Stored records
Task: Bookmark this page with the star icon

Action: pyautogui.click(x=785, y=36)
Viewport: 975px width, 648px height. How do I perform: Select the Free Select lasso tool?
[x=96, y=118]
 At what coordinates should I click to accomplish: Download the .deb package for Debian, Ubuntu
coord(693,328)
--
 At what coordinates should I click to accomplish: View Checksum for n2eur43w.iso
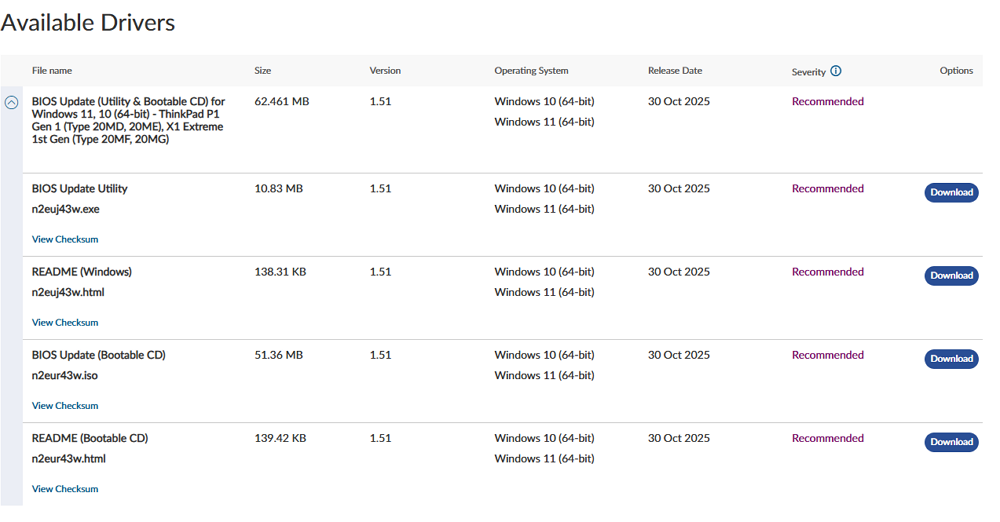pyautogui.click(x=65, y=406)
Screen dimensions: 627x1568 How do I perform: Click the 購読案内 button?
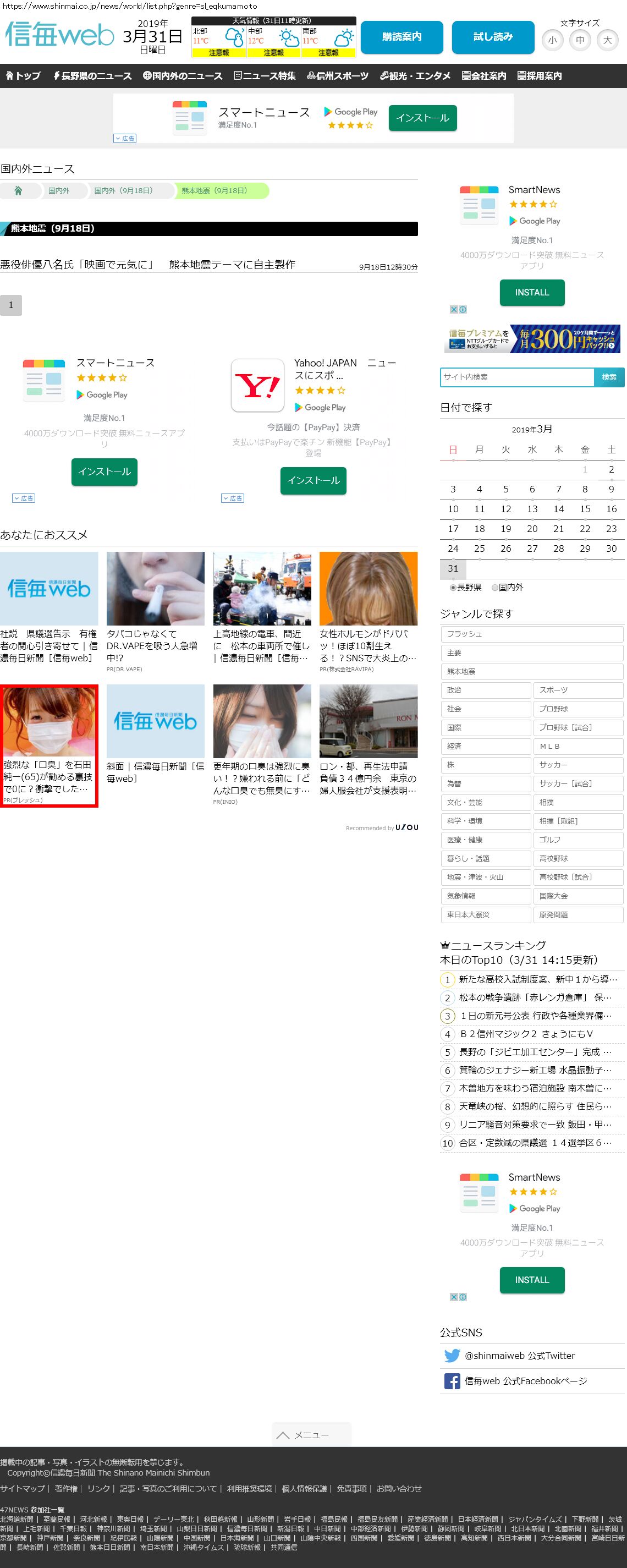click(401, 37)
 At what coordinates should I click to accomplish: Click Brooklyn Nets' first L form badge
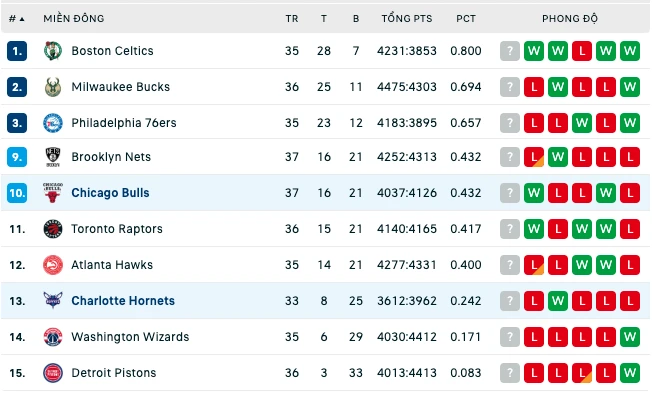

◆ Task description
What you return must match, character for character, the lines above from the one with "At what coordinates should I click to accomplish: View" through the one with "At what coordinates should I click to accomplish: Click", minus any pictures.

◆ Exercise output
 At what coordinates should I click to accomplish: View Checksum for n2eur43w.iso
pyautogui.click(x=65, y=406)
Screen dimensions: 627x1568 How do I perform: Click the 購読案内 button?
click(401, 37)
 At what coordinates should I click to accomplish: Click Brooklyn Nets' first L form badge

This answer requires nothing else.